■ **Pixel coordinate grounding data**

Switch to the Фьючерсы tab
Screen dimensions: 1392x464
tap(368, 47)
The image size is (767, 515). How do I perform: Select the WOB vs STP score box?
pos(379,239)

■ **Exercise description**
Exactly the lines from the one containing "The image size" to the last line of the entries above must be duplicated, with both of those lines included and nothing more.

■ **Result**
The image size is (767, 515). How do I perform: Select the WOB vs STP score box?
pos(379,239)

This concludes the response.